REQUIRED TASKS:
1. Can you condense the paragraph of the Independence Stadium passage that begins "The stadium is also host to numerous" into a short bulleted list that keeps its main facts?
2. Could you carry the Independence Stadium passage forward, picking up after its final sentence?

PASSAGE FOR REVIEW:
==================================================

Stadium owned by the city of Shreveport, Louisiana

Independence Stadium is an outdoor football stadium in Shreveport, Louisiana. Formerly known as State Fair Stadium and Fairgrounds Stadium, the municipally owned stadium is the site of the annual Independence Bowl post-season college football game, first held in 1976 as the Bicentennial Bowl. It was also the home venue of the Shreveport Steamer of the short-lived World Football League from 1974 to 1975 and the Shreveport Pirates of the Canadian Football League from 1994 to 1995.

The stadium is also host to numerous high school football games and soccer matches, since many schools in Shreveport lack an on-campus facility. Independence Stadium also hosted the LHSAA state football championship games in 2005 after the Louisiana Superdome suffered heavy damage from Hurricane Katrina. The stadium also hosts concerts and other events.

==================================================

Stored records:
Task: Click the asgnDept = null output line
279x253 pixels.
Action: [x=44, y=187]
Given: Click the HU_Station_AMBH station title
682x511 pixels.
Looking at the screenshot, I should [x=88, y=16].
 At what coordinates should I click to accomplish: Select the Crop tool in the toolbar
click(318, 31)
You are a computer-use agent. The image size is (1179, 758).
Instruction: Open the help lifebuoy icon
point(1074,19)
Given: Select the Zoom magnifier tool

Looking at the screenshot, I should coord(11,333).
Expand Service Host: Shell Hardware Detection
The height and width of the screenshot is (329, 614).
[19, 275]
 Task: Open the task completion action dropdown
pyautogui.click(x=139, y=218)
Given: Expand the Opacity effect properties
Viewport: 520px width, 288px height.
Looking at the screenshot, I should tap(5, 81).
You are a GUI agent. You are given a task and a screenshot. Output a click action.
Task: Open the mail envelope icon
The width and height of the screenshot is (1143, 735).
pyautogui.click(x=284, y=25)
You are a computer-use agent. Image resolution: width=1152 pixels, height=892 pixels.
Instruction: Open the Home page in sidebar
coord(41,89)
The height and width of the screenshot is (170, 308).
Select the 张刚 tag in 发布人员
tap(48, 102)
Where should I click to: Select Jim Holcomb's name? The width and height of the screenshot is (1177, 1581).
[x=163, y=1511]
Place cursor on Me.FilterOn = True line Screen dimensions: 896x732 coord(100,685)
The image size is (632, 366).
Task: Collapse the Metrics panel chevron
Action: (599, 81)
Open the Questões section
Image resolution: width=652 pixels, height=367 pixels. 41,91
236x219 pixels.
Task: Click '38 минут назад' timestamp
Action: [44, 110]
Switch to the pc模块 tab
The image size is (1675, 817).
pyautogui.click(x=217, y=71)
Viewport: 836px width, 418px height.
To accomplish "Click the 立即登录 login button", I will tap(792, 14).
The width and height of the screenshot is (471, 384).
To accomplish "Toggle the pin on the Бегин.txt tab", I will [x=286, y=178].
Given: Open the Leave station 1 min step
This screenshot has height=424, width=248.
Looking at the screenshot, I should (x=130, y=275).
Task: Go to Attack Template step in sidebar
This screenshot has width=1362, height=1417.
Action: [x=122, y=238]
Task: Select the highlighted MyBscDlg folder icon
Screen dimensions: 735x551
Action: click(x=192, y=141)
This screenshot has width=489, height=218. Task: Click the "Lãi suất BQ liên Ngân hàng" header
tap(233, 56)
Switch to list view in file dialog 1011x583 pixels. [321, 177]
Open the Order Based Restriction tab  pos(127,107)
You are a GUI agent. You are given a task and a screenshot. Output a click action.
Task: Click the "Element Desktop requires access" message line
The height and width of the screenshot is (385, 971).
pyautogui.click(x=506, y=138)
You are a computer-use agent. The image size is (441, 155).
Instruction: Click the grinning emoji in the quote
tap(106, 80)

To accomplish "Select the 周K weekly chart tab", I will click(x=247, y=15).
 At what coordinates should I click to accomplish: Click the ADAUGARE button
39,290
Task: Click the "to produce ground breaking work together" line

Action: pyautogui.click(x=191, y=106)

==================================================

ANSWERS TO THE PROBLEMS:
1.
- Hosts many high school football games and soccer matches, because many Shreveport schools have no on-campus facility.
- Hosted the LHSAA state football championship games in 2005 after Hurricane Katrina heavily damaged the Louisiana Superdome.
- Also hosts concerts and other events.

2.
== History ==
The stadium first opened in 1924, and hosted the annual Arkansas–LSU football rivalry as a neutral site that year. The game featured a silver football trophy as part of the dedication ceremonies for the new stadium. It would host the game again several times until 1936.

From 1978 to 1983, Independence Stadium was home to the city's two teams in the American Football Association, the Shreveport Steamer (with naming rights purchased from the defunct WFL team) and the Shreveport Americans. It hosted the AFA's first championship game, 1978's American Bowl I, which the Steamer won 17–14 over the San Antonio Charros.

In 2001, Independence Stadium hosted the inaugural year of the annual Port City Classic—an NCAA college football competition featuring Southern University of Baton Rouge—in an effort to revive the old State Fair Classic game. The classic spun-off separately from the fair the following year and became an early September game. Eventually it also hosted a contest between Louisiana Tech University of Ruston and Grambling State University of Grambling.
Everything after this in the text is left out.